Connect, collect, transform, visualise, and interact with your Industrial Data in a single platform. Use FlowFuse to manage, scale and secure your Node-RED solutions.
https://flowfuse.com
Other
279 stars 63 forks source link

Scalability: Broker ACL checks #2794

Open knolleary opened 1 year ago

knolleary commented 1 year ago

Description

Part of #2782

Unlike the other items under the scalability banner, this item is more about easing some pressure on the forge app, rather than improving its scalability.

The main 'background' load on the forge app is handling the Device Agent check-ins. There are two parts to this:

  1. The ACL check made by the broker to verify the device is allowed to publish
  2. Handling the status update - updating database

We already have request caching in the broker auth plugin to try to minimise the load here - but given the load we are observing in production, there could be room for tuning here to easy some of the pressure. We still need to do the acl checks, but by increasing some of the caching settings in the broker we can reduce some of the pressure.
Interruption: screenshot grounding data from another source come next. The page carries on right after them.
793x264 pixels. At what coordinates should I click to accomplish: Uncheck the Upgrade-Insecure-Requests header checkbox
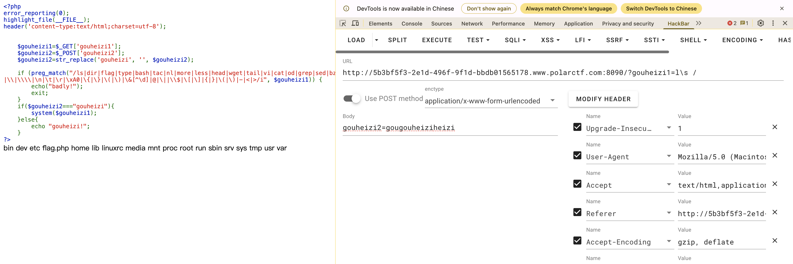pyautogui.click(x=577, y=127)
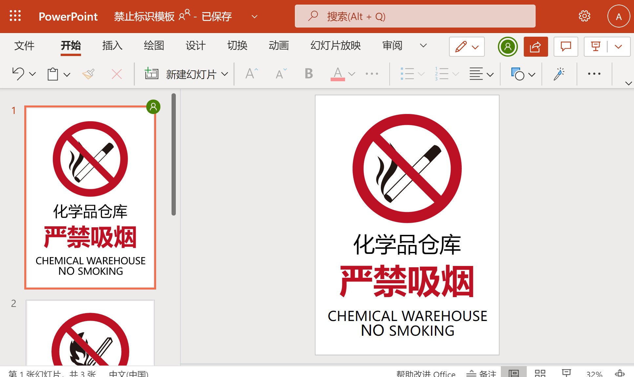This screenshot has height=377, width=634.
Task: Switch to the 设计 tab
Action: click(195, 46)
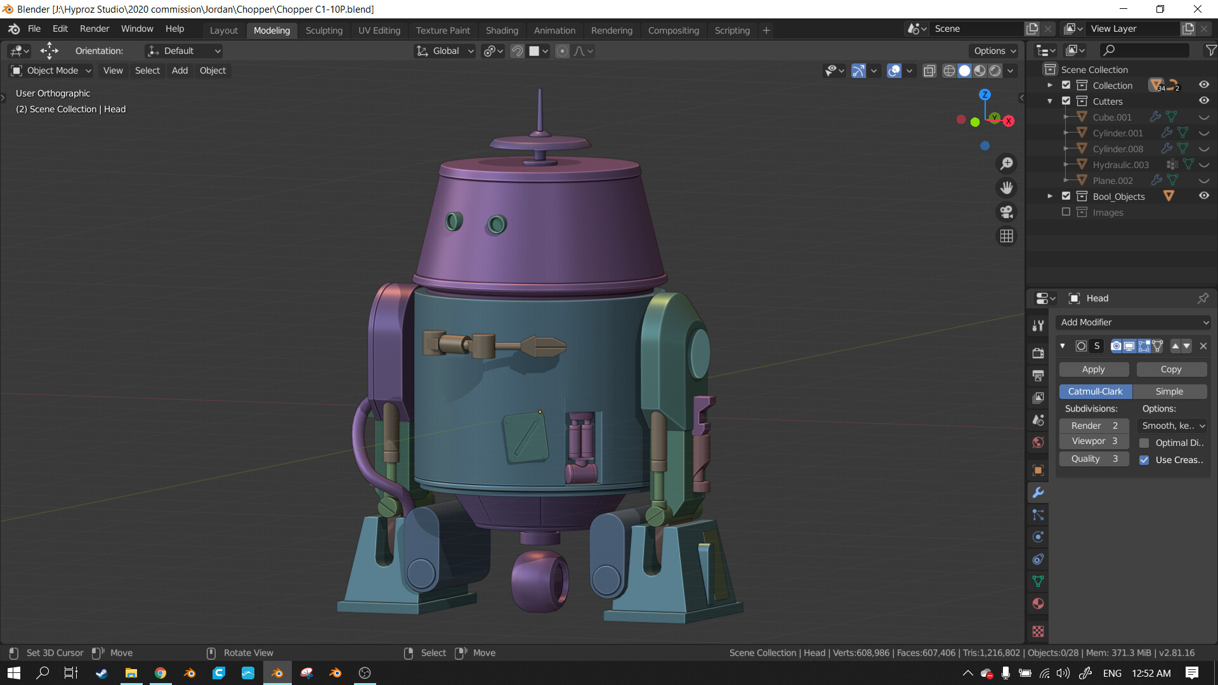Image resolution: width=1218 pixels, height=685 pixels.
Task: Toggle X-ray display icon
Action: click(x=929, y=70)
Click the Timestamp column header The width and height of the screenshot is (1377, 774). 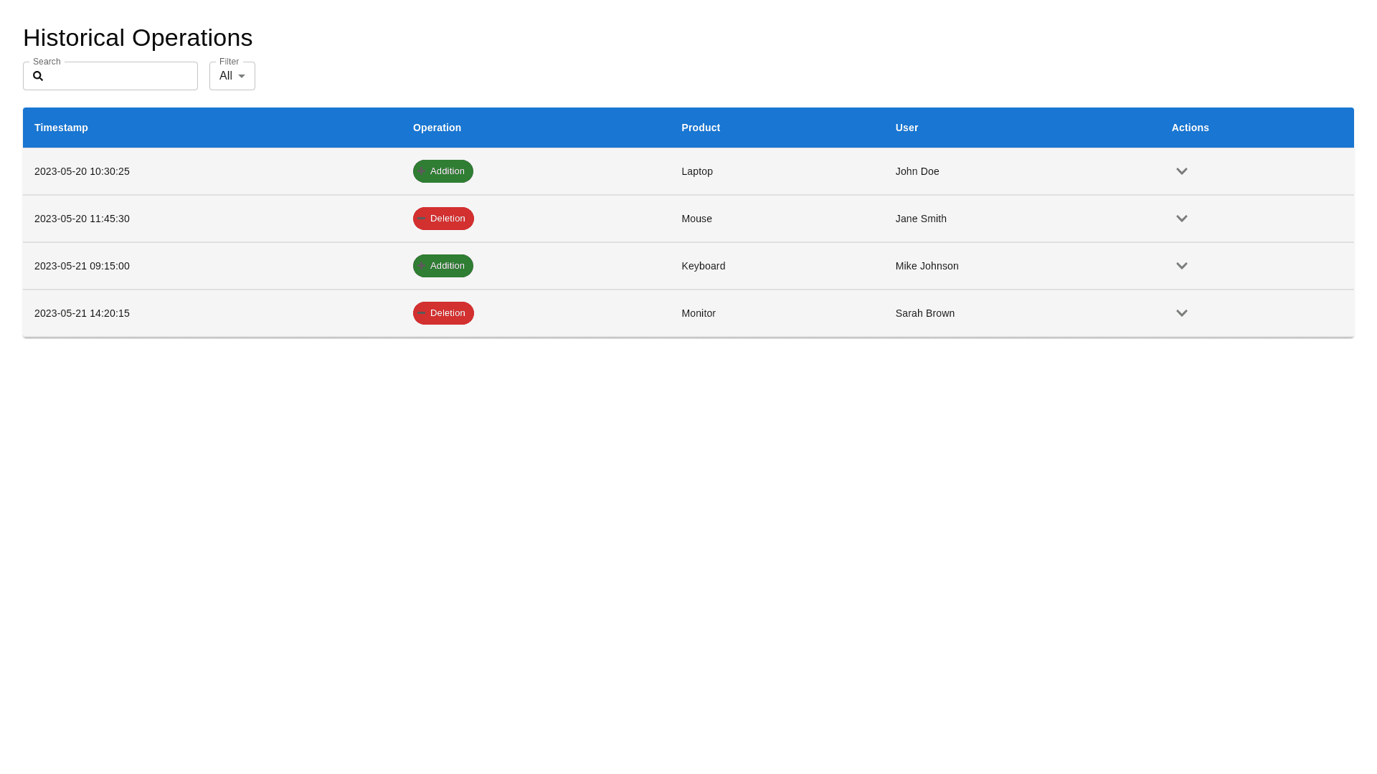(61, 128)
We do have a bit of a 'thundering herd' issue as the work is driven by the devices when they connect, and the recurring checkins happen at an interval from that point.

We have added some jitter to the device-agent checkin times - we should look at increasing the jitter range to improve the spread of time the messages arrive in.
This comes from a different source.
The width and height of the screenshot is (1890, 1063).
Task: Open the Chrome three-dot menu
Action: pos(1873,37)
There are some other options such as creating a custom auth plugin for mosquitto that can do some more localised checking without having to hit the forge app. For example, the Project nodes publish to a topic structure of ff/v1/<team>/p/<project>/out/+/#. If a project node publishes to ff/v1/<team>/p/<project>/out/foo/1 and ff/v1/<team>/p/<project>/out/foo/2 that will drive two ACL checks. In reality, we only need to do a check for the stem of the topic (ff/v1/<team>/p/<project>/out/) - a custom auth plugin could deal with that locally and allow the local caching to match for both requests. (I've described this badly... but I know what I mean...).

Epic/Story

2782

Have you provided an initial effort estimate for this issue?

I have provided an initial effort estimate

ZJvandeWeg commented 7 months ago

@knolleary I seem to remember this task had been completed already, can you confirm?

knolleary commented 7 months ago

@ZJvandeWeg as the issue describes, this was more focussed on easing the pressure on the forge app by making our existing ACL checks more efficient. It is not a prerequisite to horizontal scaling of the app. When we looked at the load the ACL checks generate more closely, we decided they were currently manageable, so didn't need any immediate action whilst we worked on address the blockers to horizontal scaling the app.

So this issue is still open, but remains on the backlog as I don't believe we need it in the short term. But they remain valid options to pick up if the need arises.